**WORK ORDER**
Filter the records down to the lines that hold the word "ručak", and copy each of those lines.

**Saved entries**
────────────────

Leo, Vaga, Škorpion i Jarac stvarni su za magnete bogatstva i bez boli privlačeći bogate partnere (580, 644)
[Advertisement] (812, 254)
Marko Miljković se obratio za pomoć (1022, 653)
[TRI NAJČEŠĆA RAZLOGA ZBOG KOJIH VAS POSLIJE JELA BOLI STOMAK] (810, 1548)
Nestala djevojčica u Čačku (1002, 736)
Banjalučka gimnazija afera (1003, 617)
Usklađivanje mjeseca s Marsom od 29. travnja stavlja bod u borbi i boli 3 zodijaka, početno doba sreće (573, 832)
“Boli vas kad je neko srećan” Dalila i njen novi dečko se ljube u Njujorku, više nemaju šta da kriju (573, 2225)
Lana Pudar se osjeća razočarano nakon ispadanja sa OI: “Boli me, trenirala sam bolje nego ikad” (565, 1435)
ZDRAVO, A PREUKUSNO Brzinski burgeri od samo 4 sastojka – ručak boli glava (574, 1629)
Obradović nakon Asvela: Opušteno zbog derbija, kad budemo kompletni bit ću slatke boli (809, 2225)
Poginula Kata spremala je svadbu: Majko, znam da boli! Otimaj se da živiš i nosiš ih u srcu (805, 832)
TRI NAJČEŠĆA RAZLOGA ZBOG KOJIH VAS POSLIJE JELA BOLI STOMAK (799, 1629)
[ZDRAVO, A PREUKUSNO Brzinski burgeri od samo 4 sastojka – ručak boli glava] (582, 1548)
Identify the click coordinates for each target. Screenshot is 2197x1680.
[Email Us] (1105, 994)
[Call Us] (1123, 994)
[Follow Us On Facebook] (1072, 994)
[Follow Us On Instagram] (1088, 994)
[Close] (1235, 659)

────────────────

**TASK OUTPUT**
ZDRAVO, A PREUKUSNO Brzinski burgeri od samo 4 sastojka – ručak boli glava (574, 1629)
[ZDRAVO, A PREUKUSNO Brzinski burgeri od samo 4 sastojka – ručak boli glava] (582, 1548)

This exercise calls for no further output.